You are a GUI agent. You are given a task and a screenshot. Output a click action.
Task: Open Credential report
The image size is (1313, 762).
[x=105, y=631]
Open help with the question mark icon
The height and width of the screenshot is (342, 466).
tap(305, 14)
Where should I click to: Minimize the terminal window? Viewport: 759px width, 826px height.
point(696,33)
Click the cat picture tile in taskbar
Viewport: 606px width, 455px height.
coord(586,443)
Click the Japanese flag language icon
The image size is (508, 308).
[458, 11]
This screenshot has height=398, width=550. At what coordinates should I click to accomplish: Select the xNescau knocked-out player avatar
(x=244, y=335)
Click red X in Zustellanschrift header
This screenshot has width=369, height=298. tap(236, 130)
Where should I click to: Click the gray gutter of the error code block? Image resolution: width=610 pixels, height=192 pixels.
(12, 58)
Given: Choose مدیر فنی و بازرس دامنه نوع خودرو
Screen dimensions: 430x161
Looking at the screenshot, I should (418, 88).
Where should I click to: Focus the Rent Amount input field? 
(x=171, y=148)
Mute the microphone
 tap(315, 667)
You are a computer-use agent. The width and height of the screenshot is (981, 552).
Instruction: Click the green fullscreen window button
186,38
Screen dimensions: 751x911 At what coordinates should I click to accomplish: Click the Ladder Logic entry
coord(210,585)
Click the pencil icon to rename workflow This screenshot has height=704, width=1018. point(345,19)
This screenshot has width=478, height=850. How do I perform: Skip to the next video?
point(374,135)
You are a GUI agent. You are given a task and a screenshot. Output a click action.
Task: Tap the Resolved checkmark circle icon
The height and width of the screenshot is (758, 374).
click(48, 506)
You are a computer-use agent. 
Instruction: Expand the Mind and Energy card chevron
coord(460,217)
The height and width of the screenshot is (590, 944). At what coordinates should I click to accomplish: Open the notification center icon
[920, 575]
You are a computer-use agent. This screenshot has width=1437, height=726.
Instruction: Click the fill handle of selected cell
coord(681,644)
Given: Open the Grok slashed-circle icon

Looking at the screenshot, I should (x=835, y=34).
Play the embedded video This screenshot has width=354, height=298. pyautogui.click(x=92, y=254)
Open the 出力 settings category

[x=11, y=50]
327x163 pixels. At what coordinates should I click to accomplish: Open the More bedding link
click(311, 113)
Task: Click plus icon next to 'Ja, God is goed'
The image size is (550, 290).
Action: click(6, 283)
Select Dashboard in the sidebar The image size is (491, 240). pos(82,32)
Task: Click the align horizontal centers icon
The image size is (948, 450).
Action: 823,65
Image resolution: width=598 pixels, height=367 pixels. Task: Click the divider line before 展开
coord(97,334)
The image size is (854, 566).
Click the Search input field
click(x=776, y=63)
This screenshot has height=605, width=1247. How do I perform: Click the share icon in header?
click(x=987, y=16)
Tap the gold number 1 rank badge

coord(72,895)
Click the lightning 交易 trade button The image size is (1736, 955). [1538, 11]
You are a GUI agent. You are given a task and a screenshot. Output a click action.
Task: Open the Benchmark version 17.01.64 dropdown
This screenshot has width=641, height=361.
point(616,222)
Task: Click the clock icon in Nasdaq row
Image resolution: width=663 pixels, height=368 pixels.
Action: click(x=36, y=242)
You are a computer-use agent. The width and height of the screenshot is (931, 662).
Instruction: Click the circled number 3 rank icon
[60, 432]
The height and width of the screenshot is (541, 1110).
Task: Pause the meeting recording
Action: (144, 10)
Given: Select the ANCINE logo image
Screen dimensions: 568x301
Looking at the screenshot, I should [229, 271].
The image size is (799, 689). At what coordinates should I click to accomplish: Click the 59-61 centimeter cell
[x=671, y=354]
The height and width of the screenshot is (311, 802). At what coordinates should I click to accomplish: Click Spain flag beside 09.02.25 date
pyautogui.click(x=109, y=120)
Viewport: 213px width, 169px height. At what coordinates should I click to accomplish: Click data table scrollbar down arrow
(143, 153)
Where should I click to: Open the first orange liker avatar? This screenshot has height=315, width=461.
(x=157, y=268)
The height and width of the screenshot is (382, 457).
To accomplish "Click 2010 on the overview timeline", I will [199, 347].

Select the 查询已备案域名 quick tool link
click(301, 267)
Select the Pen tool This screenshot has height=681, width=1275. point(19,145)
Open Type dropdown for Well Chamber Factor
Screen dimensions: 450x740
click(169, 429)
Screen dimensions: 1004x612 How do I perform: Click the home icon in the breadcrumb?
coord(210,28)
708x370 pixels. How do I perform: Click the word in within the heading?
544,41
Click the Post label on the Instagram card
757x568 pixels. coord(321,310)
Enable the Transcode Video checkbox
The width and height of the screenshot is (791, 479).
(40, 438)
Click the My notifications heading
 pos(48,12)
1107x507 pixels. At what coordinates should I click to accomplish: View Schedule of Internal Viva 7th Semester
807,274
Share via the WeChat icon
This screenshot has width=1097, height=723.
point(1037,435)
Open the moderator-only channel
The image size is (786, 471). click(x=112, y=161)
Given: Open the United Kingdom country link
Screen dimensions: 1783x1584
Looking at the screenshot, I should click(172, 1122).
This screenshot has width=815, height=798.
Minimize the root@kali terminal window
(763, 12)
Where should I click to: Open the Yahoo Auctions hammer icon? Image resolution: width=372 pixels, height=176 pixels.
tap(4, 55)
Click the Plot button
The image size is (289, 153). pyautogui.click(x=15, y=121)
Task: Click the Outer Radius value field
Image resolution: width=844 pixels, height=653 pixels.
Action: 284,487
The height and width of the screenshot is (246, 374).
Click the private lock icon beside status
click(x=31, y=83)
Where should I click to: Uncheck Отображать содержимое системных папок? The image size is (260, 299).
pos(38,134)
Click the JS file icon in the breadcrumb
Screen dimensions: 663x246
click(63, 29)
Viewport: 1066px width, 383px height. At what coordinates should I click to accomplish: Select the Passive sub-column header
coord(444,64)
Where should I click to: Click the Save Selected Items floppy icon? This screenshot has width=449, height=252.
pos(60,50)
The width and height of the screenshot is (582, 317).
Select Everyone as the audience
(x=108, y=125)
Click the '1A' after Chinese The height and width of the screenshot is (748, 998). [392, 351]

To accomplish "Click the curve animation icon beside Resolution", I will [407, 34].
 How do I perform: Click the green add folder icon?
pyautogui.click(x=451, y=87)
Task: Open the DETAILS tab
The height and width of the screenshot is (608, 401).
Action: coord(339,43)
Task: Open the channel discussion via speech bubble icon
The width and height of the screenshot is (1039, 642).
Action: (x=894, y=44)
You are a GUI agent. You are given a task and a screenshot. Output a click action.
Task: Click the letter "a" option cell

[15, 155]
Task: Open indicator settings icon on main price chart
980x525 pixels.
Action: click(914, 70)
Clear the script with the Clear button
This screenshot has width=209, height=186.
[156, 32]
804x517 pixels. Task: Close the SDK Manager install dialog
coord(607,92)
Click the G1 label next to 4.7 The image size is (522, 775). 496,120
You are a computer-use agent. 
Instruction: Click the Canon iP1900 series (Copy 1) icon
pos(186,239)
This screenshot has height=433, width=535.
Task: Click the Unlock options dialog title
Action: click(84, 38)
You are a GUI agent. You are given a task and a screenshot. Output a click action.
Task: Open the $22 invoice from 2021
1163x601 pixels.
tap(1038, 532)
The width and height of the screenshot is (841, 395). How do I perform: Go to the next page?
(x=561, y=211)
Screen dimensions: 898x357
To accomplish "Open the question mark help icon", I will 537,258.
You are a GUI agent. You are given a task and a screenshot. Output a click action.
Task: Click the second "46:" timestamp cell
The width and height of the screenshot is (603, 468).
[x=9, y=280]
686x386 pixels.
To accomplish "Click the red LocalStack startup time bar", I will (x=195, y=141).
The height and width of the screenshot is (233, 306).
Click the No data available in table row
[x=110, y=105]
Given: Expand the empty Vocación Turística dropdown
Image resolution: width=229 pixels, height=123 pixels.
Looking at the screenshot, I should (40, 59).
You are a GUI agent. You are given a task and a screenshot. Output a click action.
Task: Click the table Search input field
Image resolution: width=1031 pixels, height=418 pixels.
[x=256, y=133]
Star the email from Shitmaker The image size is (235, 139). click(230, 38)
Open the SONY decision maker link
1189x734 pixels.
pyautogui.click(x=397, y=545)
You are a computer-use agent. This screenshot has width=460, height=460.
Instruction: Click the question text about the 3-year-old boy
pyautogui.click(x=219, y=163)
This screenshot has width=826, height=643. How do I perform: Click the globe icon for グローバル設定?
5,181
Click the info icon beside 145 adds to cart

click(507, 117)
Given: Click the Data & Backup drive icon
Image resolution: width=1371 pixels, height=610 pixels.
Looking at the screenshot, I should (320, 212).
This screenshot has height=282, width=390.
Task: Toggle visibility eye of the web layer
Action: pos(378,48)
◆ ◆ ◆ ◆
Problem to work on - In the listing above, find the line with "The image size is (550, 290)." and the line with "Task: Click the clock icon in Nasdaq row"; set down exactly those two lines and every line between them, nothing more.

Response for this exercise -
The image size is (550, 290).
Action: click(6, 283)
Select Dashboard in the sidebar The image size is (491, 240). pos(82,32)
Task: Click the align horizontal centers icon
The image size is (948, 450).
Action: 823,65
Image resolution: width=598 pixels, height=367 pixels. Task: Click the divider line before 展开
coord(97,334)
The image size is (854, 566).
Click the Search input field
click(x=776, y=63)
This screenshot has height=605, width=1247. How do I perform: Click the share icon in header?
click(x=987, y=16)
Tap the gold number 1 rank badge

coord(72,895)
Click the lightning 交易 trade button The image size is (1736, 955). [1538, 11]
You are a GUI agent. You are given a task and a screenshot. Output a click action.
Task: Open the Benchmark version 17.01.64 dropdown
This screenshot has width=641, height=361.
point(616,222)
Task: Click the clock icon in Nasdaq row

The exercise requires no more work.